Жизнь в Севастополе во время осады, сопряженная с ежеминутной опасностью, грозящая на каждом шагу смертью, исполненная великих подвигов, незаменимых теперь, произвела в душе Чумаченка сильный переворот. Все счастье, всю радость он стал видеть только в боевой службе; ей он отдался со всем пылом молодецкого сердца и ей мечтал посвятить всю оставшуюся жизнь.

Жизнь его в Севастополе была полна подвигов и приключений. Вот что рассказывает про него в своей книге его ближайший начальник1, любивший и ценивший отважного пластуна.

Как-то приходит к нему Чумаченко и просит отпуск на два дня в Бахчисарай.

— Что, брат, погулять, видно, захотелось? Соскучился?

— Где там скучилось... Кынжал треба купить... Без него невозможно. Девятнадцатое недалеко. Опять каша закипит.

В то время было заключено перемирие до 19 марта.

— На что же тебе кинжал? Ведь у тебя ружье есть... Исправное?

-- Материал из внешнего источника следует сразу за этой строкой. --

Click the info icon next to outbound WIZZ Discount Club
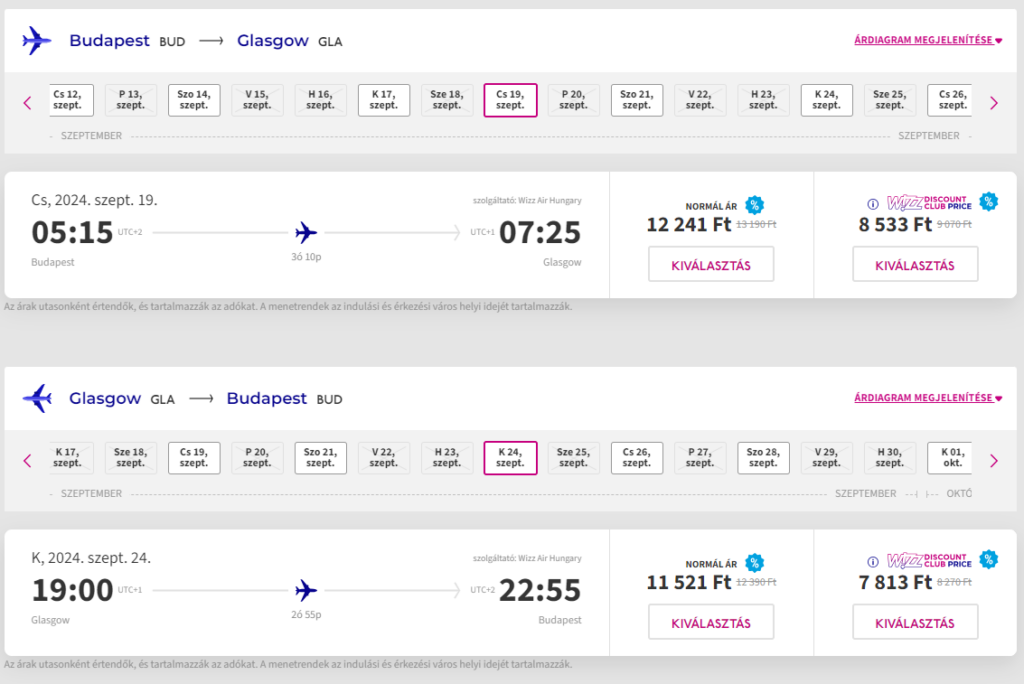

— Э нема орудия як кынжал, особливо в траншее... Схопишься с «ним с бисом» и несподручно возиться со штыком; кулаком «его» тузить — руке больно, задушить — тоже не всегда задушишь... Кынжал — другое дело... Да вот я вам расскажу, как мы пошли с Головинским на вылазку под 30 ноября ночью... На первую вылазку, что с четвертого бастиона... Еще мы тогда мортирки позабирали.

— Помню, помню... Что же тогда случилось, рассказывай!

— Наскочил я на одного француза... Мужик здоровенный. Хотел его в брюхо штыком, да и промахнулся. Он как прыгнет в сторону, да меня шашкой по пальцам.

Чумаченко, как и все кавказские служаки, называл саблю шашкой.

— Ружье у меня из рук вывалилось, а я осерчал да французу на шею и сел; возимся, не сдужаю я никак, не сломить... К счастью, кынжал выхватил да под ложечку ему... Так насквозь его и просадил. На другой день рука разболелась; нечего делать, ушел я в «шпиталь». Три дня провалялся, невмоготу... Моркотно по своим... Болестно слушать, что палят, палят... Не знаешь, кто палит, куда палит; кому круто приходится! Стал я просить доктора: явите божескую милость, позвольте уйти на бастион. Не пускает. Плохо. Порция маленькая: четверть булки. Черного хлеба, сухаря, ни Боже, не даст... А известно, что четверть булки нашему брату, когда сам собою здоров, только царапина на руке. Ну, уж я решил... Как прошел утром доктор по палате, я вышел из лазарета, будто погулять, да и тягу на свой бастион. Никто и не видал. Одежда у нас своя была. Сначала в «шпиталях» не до порядку: больных тьма, докторов мало, кто усмотрит; хочешь — и уйдешь. Прихожу я тогда на бастион, еще и к начальству явиться не успел, как один солдатик говорит мне: «Гляди, Чумаченко, мы как онадысь на вылазку ходили, три тела под «его» траншеей оставили. Кум и земляк мой там остался, сердешный мой приятель. Горестно-то как! Посмотри ты, братец, в «прозорную» трубку... Не разберу я... Кажись, они, нечисть проклятая, покойников привязали... Чем бы похоронить храбрых людей по чину церковному... Так нет, собакам на съеденье оставили».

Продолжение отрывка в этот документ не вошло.